◆ Task requirements ◆
Copy out, exactly, the first line of the entries below and every line after it through the one containing "You are a computer-use agent. 1270x952".

◆ Collected data entries ◆
_ _ _

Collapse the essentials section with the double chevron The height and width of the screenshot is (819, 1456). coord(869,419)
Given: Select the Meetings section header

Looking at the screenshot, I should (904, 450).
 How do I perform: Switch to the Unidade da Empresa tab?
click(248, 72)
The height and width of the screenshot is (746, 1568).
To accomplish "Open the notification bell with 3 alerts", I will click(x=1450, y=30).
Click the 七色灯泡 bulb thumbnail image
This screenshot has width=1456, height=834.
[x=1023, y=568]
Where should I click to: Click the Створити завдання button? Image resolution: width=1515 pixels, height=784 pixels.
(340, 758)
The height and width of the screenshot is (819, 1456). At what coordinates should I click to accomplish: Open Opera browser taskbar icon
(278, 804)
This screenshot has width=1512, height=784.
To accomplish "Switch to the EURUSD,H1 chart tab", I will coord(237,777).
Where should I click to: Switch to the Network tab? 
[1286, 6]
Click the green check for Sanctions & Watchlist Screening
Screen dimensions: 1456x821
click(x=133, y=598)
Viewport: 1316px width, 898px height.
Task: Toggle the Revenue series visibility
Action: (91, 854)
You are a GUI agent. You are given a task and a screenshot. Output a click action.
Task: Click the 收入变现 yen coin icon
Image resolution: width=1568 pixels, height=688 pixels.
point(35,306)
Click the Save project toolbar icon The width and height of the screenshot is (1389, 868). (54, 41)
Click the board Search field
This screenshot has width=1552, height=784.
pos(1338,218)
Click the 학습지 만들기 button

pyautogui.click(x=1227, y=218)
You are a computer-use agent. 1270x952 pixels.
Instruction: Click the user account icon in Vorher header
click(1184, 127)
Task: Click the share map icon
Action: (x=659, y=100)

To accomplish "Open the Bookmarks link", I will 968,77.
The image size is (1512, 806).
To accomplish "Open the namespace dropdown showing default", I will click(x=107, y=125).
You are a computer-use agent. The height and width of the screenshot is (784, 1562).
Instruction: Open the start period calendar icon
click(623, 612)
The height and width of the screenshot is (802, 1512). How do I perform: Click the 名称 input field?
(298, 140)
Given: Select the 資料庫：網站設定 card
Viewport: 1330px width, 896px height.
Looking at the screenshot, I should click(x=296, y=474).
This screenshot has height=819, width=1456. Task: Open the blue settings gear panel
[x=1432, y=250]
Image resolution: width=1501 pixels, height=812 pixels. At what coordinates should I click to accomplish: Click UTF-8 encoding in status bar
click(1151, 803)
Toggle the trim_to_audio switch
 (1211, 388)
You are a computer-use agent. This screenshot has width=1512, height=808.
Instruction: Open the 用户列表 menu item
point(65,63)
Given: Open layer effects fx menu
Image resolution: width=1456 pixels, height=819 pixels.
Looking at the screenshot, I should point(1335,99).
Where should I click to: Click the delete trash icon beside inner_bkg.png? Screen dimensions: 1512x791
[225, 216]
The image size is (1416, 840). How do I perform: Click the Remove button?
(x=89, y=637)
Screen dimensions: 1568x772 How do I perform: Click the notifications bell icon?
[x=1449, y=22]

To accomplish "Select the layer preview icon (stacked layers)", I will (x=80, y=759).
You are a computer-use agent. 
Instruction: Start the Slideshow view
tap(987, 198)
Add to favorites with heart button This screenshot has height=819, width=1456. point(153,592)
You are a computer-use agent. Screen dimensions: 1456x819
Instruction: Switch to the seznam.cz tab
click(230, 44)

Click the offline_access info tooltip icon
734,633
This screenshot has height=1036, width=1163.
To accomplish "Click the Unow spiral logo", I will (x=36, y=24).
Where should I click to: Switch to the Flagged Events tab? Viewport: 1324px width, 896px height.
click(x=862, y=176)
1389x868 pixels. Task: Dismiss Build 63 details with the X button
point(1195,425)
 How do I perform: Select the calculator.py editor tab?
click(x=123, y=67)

_ _ _

◆ Written reply ◆
Collapse the essentials section with the double chevron The height and width of the screenshot is (819, 1456). coord(869,419)
Given: Select the Meetings section header

Looking at the screenshot, I should (904, 450).
 How do I perform: Switch to the Unidade da Empresa tab?
click(248, 72)
The height and width of the screenshot is (746, 1568).
To accomplish "Open the notification bell with 3 alerts", I will click(x=1450, y=30).
Click the 七色灯泡 bulb thumbnail image
This screenshot has width=1456, height=834.
[x=1023, y=568]
Where should I click to: Click the Створити завдання button? Image resolution: width=1515 pixels, height=784 pixels.
(340, 758)
The height and width of the screenshot is (819, 1456). At what coordinates should I click to accomplish: Open Opera browser taskbar icon
(278, 804)
This screenshot has width=1512, height=784.
To accomplish "Switch to the EURUSD,H1 chart tab", I will coord(237,777).
Where should I click to: Switch to the Network tab? 
[1286, 6]
Click the green check for Sanctions & Watchlist Screening
Screen dimensions: 1456x821
click(x=133, y=598)
Viewport: 1316px width, 898px height.
Task: Toggle the Revenue series visibility
Action: (91, 854)
You are a GUI agent. You are given a task and a screenshot. Output a click action.
Task: Click the 收入变现 yen coin icon
Image resolution: width=1568 pixels, height=688 pixels.
point(35,306)
Click the Save project toolbar icon The width and height of the screenshot is (1389, 868). (54, 41)
Click the board Search field
This screenshot has width=1552, height=784.
pos(1338,218)
Click the 학습지 만들기 button

pyautogui.click(x=1227, y=218)
You are a computer-use agent. 1270x952 pixels.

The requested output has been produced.